La consigne:
Recopiez sans la moindre modification les lignes qui commencent à celle contenant "The image size" et se terminent à celle contenant "Action: 553,18", ces deux lignes comprises.
-------
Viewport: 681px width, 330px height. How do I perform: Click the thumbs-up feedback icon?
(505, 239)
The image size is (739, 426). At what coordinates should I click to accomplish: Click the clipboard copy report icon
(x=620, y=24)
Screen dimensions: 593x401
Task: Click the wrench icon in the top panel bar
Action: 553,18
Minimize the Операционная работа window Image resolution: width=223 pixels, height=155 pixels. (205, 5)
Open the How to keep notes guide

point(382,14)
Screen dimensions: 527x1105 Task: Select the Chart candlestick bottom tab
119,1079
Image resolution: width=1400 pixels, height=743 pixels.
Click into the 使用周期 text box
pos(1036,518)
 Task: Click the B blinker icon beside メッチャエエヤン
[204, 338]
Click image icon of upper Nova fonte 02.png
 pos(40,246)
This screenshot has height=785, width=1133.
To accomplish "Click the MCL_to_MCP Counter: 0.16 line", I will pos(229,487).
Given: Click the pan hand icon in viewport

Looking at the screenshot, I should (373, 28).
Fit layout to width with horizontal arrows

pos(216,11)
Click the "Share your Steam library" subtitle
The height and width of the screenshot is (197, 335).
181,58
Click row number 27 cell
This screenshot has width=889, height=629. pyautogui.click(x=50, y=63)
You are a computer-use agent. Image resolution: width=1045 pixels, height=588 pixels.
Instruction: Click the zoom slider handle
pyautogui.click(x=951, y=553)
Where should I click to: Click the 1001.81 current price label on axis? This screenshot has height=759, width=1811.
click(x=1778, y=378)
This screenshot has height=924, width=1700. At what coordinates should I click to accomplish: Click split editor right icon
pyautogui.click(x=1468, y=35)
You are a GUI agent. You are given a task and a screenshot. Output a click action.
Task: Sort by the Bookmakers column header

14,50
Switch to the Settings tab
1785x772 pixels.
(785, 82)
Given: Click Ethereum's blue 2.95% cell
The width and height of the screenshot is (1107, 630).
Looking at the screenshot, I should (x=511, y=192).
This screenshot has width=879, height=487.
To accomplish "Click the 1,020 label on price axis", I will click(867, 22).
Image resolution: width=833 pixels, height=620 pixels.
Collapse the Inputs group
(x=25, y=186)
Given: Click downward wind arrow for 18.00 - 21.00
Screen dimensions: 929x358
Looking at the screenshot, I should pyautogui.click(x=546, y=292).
-------
Résultat obtenu:
The image size is (739, 426). At what coordinates should I click to accomplish: Click the clipboard copy report icon
(x=620, y=24)
Screen dimensions: 593x401
Task: Click the wrench icon in the top panel bar
Action: 553,18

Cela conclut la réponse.